Но длилось это мгновение, увы, недолго, потому что в спальню ввалился Амос в трусах и рубашке и весело спросил:
– Так мы будем спать в одной кровати?
– Это с какой такой стати? – осведомилась я.
– Ну ты же уже улеглась.
– Ты будешь спать на полу, – отрезала я.
– Это с какой такой стати? – осведомился он.
– Ну ты же джентльмен, – ответила я.
– Не джентльмен, а законный муж.
– Который хочет, чтобы жена спала на полу, – усмехнулась я.
– Который хочет спать у нее под боком. – Он тоже усмехнулся и шагнул к кровати. Не успела я крикнуть: «Только попробуй!» – как он уже нырнул под одеяло. Как был, в рубашке и трусах.
Это было ужасно – мы лежали рядышком под одним одеялом. Непонятно только, по какой причине Амос улегся спать в пропахшей жареным беконом рубашке. Почему он ее не снял и не остался в одних трусах? Из соображений приличия? Он – и приличия?
Я откатилась к краю кровати, чтобы между нами осталось как можно больше пространства, но все равно – мы лежали под одним одеялом. Полуголые. И пахло от него – даже в этой рубашке – очень вкусно. Мылом. И Амосом. Никогда раньше я не обращала внимания, что у него есть свой запах, и запах приятный.
Может, у него и прикосновения приятные? Такие же, как губы? Внезапно, почти год спустя, наш поцелуй на рынке снова ожил в моем воображении. Интересно, он тоже его вспоминает?

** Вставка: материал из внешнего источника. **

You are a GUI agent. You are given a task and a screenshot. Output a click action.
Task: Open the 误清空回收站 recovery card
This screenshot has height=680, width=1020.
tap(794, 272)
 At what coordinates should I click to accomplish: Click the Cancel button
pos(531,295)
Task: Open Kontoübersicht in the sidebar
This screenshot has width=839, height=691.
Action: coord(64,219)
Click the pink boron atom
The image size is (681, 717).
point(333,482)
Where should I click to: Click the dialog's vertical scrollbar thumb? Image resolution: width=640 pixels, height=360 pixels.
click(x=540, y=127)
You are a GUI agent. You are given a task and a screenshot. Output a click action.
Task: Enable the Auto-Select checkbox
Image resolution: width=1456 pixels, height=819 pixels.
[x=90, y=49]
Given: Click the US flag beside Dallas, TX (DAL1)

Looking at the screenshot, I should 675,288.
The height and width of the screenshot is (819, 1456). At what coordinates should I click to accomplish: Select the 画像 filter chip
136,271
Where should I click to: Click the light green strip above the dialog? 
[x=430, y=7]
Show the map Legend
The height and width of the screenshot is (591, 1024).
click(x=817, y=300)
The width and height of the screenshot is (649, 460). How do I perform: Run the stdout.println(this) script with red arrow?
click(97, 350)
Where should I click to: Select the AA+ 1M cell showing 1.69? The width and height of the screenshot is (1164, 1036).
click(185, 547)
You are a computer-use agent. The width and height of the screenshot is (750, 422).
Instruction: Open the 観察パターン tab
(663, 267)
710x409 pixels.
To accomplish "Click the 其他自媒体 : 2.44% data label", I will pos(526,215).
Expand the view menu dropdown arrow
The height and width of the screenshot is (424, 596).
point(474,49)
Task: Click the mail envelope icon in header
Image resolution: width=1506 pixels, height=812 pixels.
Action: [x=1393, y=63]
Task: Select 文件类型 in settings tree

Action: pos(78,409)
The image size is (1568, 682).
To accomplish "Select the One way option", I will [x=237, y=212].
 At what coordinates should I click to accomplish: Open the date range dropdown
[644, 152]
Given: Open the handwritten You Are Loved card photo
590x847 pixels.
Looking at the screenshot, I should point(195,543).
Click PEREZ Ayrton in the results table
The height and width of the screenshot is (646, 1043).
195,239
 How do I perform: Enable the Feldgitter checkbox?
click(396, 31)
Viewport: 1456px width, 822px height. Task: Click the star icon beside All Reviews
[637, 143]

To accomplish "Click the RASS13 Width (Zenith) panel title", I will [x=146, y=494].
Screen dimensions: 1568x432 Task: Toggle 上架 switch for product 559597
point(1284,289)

Но тут рядом раздался храп.
По всей видимости, поцелуи его не слишком-то волновали…
А я никак не могла заснуть. Во-первых, потому что злилась на саму себя – пусть себе пахнет чем хочет, мне-то что? – и еще потому, что меня опять захлестнули страшные впечатления этого утра. Я изо всех сил старалась их прогнать, пыталась даже сосредоточиться на запахе Амоса, лишь бы ни о чем другом не думать, – но, увы, не получалось.
Засыпать было страшно – вдруг приснится толстый мерзавец из караулки? Пока я бодрствую, могу успокаивать себя: в конце концов, ничего дурного со мной не случилось. Однако во сне эсэсовец наверняка мне явится, и тут уж я не смогу его остановить. Я не хотела оставаться один на один со своим страхом, но и будить Амоса не желала – не желала показывать свою слабость. Настоящие подпольщики, такие как он и Эсфирь, врага не боятся. А если Амос обнимет меня, чтобы утешить, я точно разревусь. Из-за этого жирного мерзавца. Из-за кошмаров, которые мучают меня неделями. И из-за Ханны. А если я дам волю слезам, то раскисну напрочь – это я ощущала отчетливо. Никогда я не буду прежней, никогда не найду в себе сил выполнить поручение, данное подпольем.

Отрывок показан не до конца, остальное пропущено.